Zc_mean <- sapply(sapply(sapply(names(top50_phyla), phylum_to_genus), get_Zc), mean)
nH2O_mean <- sapply(sapply(sapply(names(top50_phyla), phylum_to_genus), get_nH2O), mean)
domain <- taxnames$superkingdom[match(names(top50_phyla), taxnames$phylum)]
pchs <- c(24, 21, 23)
pch <- sapply(domain, switch, Archaea = pchs[1], Bacteria = pchs[2], Viruses = pchs[3])
bgs <- topo.colors(3, alpha = 0.5)
bg <- sapply(domain, switch, Archaea = bgs[1], Bacteria = bgs[2], Viruses = bgs[3])
opar <- par(mar = c(4, 4, 1, 1))
plot(Zc_mean, nH2O_mean, xlab = chemlab("Zc"), ylab = chemlab("nH2O"), pch = pch, bg = bg)
ilow <- nH2O_mean < -0.77 & domain == "Bacteria"
xadj <- c(-0.9, -0.8, 0.8, 1, -0.8)
yadj <- c(0, 1, 1, -1, -1)
text(Zc_mean[ilow] + 0.02 * xadj, nH2O_mean[ilow] + 0.005 * yadj, names(top50_phyla[ilow]), cex = 0.9)
legend("bottomleft", c("Archaea", "Bacteria", "Viruses"), pch = pchs, pt.bg = bgs)

par(opar)

See take-home message #3.

Other metrics

Besides Z_C and nH₂O, the calc_metrics() function in canprot can calculate elemental ratios (H/C, N/C, O/C, and S/C), grand average of hydropathicity (GRAVY), isoelectric point (pI), average molecular weight of amino acid residues (MW), and protein length.

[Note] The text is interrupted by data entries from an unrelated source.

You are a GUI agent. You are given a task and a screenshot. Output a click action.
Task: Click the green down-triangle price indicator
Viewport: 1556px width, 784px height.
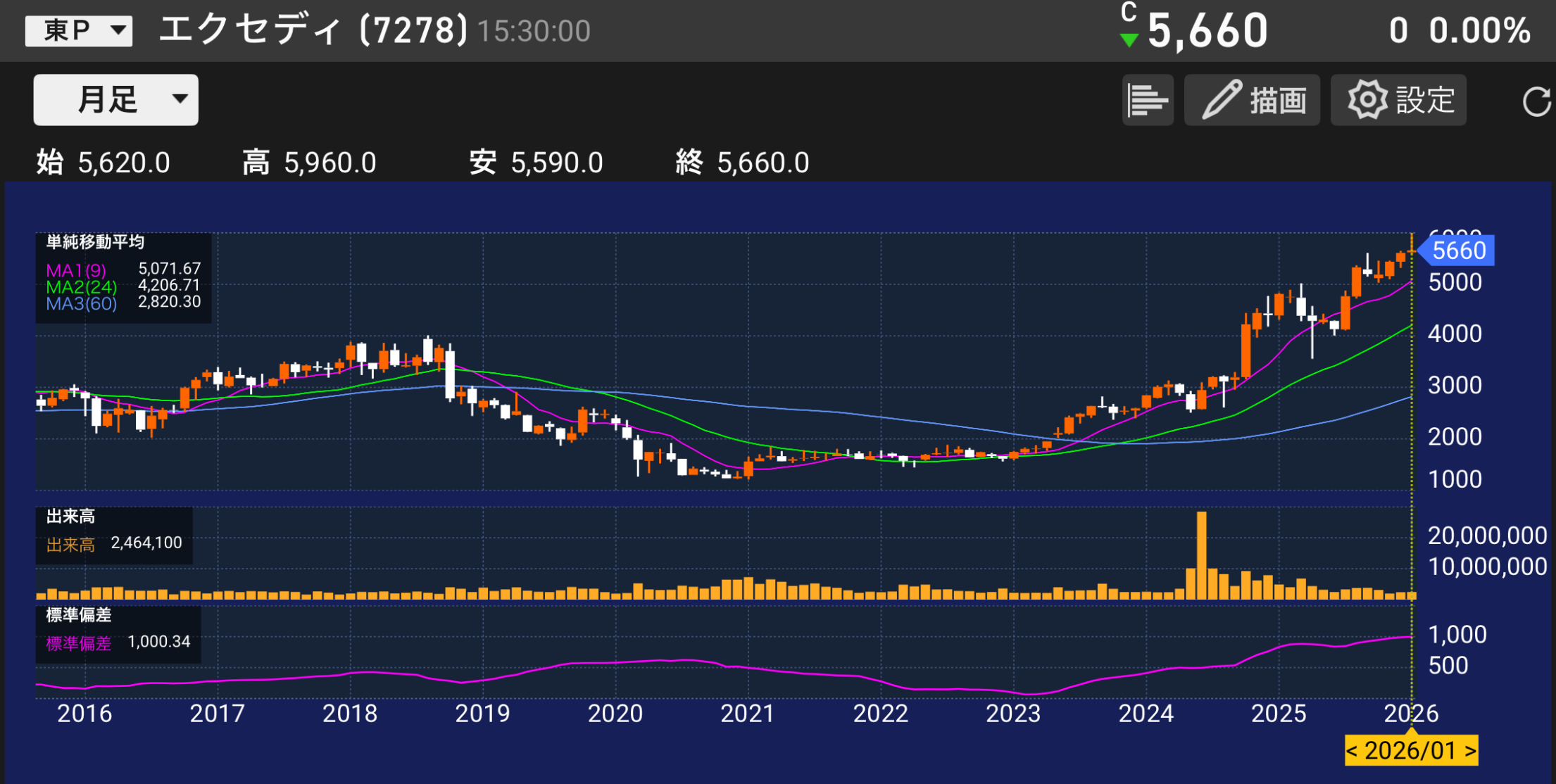[1129, 41]
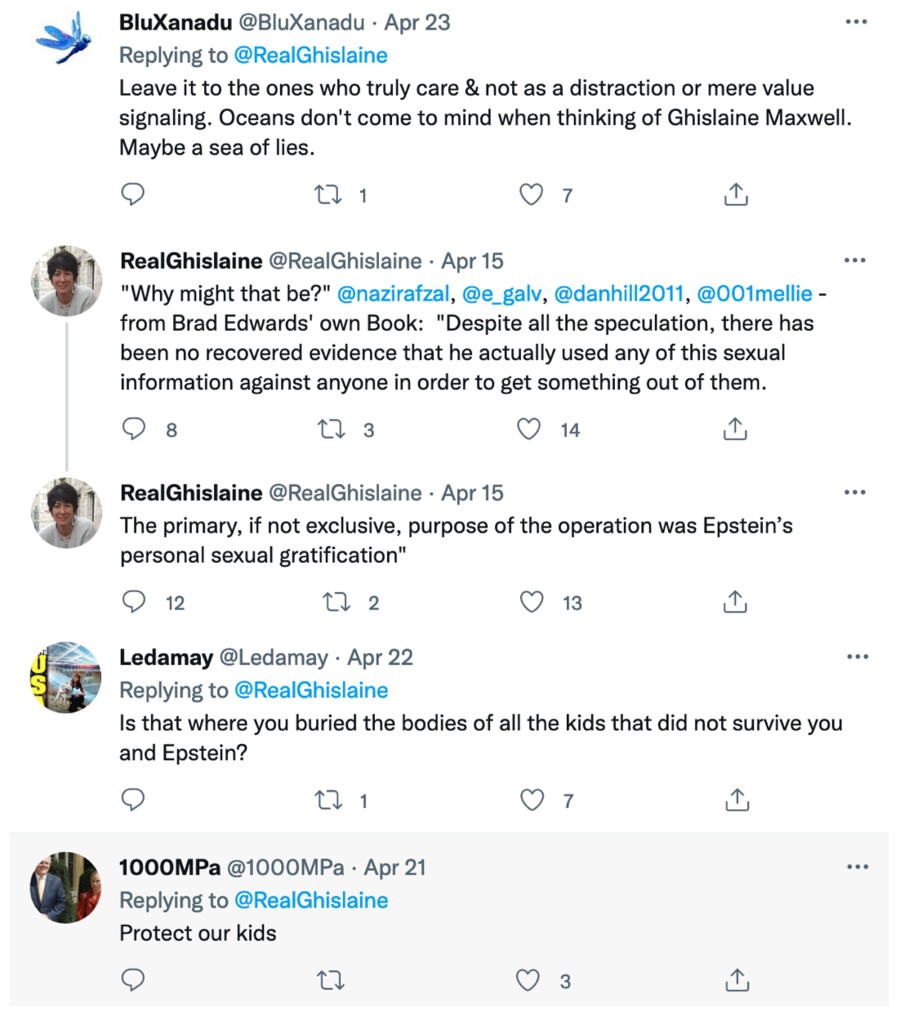Reply to BluXanadu's tweet

coord(133,195)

AAcomp <- taxon_AA[match(classes, taxon_AA$organism), ]
metrics <- canprot::calc_metrics(AAcomp, c("HC", "OC", "NC", "SC", "GRAVY", "pI", "MW", "plength"))
layout(rbind(c(1, 2, 5), c(3, 4, 5)), widths = c(2, 2, 1.5))
opar <- par(mar = c(4.5, 4, 1, 1), cex = 1)
plot(metrics$OC, metrics$HC, col = 1:10, pch = 1:10, xlab = "O/C", ylab = "H/C")
plot(metrics$NC, metrics$SC, col = 1:10, pch = 1:10, xlab = "N/C", ylab = "S/C")
plot(metrics$pI, metrics$GRAVY, col = 1:10, pch = 1:10, xlab = "pI", ylab = "GRAVY")
plot(metrics$plength, metrics$MW, col = 1:10, pch = 1:10, xlab = "Length", ylab = "MW")
plot.new()
legend("right", classes, col = 1:10, pch = 1:10, bty = "n", xpd = NA)

par(opar)

Take-home messages

Methanococci and Epsilonproteobacteria are prokaryotic classes whose genera have proteins with the lowest mean Z_C in their respective phyla.
Proteins in Gammaproteobacteria tend to have lower nH₂O than Alpha- and Betaproteobacteria.
Viral proteins have lower nH₂O than most Bacteria and Archaea.

Respectively, these findings suggest genomic adaptation by Methanococci and Epsilonproteobacteria – now known as Campylobacterota – to reducing environments (which may be found in submarine hot springs and anoxic zones of sediments), by Gammaproteobacteria to lower water availability in certain habitats, and by viruses to lower water availability in their environment. A notable observation in this regard is that viruses without an envelope have lower water content than bacterial cells (Matthews, 1975).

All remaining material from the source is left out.